Stored records:
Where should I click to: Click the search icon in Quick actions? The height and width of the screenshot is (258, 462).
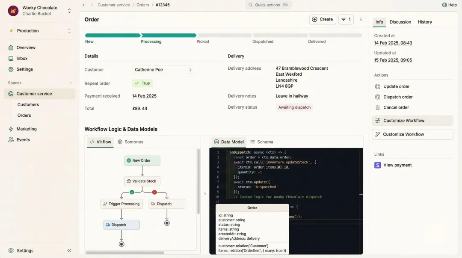250,5
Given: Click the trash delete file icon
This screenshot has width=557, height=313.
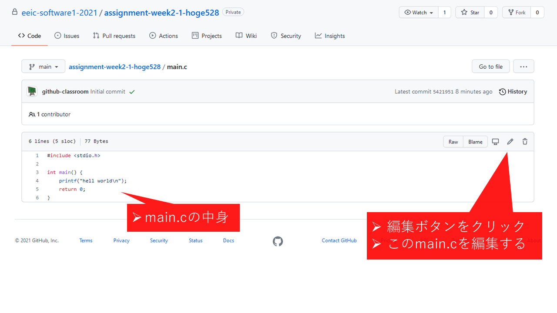Looking at the screenshot, I should tap(525, 142).
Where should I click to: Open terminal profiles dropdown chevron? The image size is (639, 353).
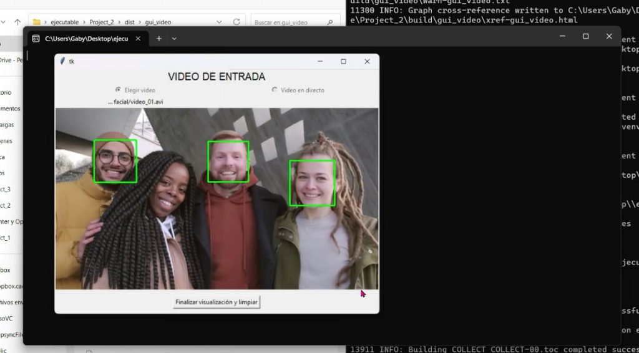(x=174, y=38)

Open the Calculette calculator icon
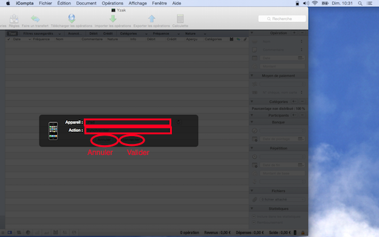180,19
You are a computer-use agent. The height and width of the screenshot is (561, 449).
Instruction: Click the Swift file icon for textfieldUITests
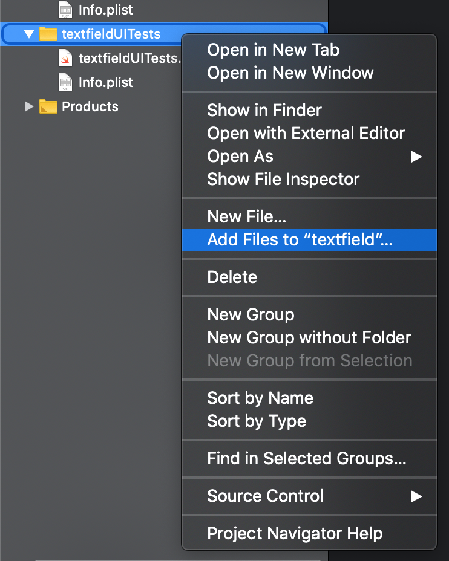point(65,58)
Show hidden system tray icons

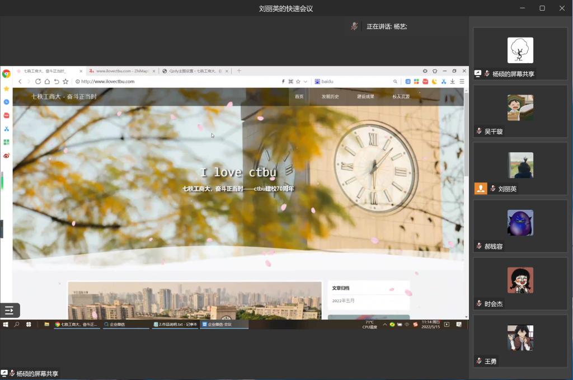386,324
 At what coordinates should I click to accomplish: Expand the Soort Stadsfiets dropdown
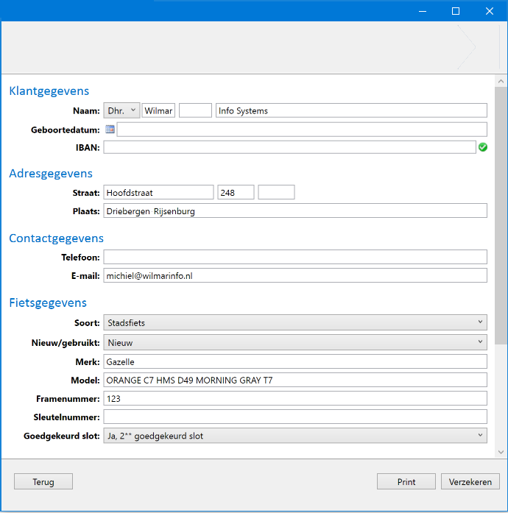click(295, 322)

#### [EXERCISE DIRECTIONS]
Retype each line of the records exactly as it reads; no pictures belong in the copy.

#### [RESPONSE AREA]
Where should I click to: Click the search icon in Quick actions? The height and width of the screenshot is (258, 462).
250,5
Given: Click the trash delete file icon
This screenshot has width=557, height=313.
Looking at the screenshot, I should tap(525, 142).
Where should I click to: Open terminal profiles dropdown chevron? The image size is (639, 353).
(x=174, y=38)

Open the Calculette calculator icon
180,19
You are a computer-use agent. The height and width of the screenshot is (561, 449).
Instruction: Click the Swift file icon for textfieldUITests
point(65,58)
Show hidden system tray icons

386,324
 At what coordinates should I click to accomplish: Expand the Soort Stadsfiets dropdown
click(295, 322)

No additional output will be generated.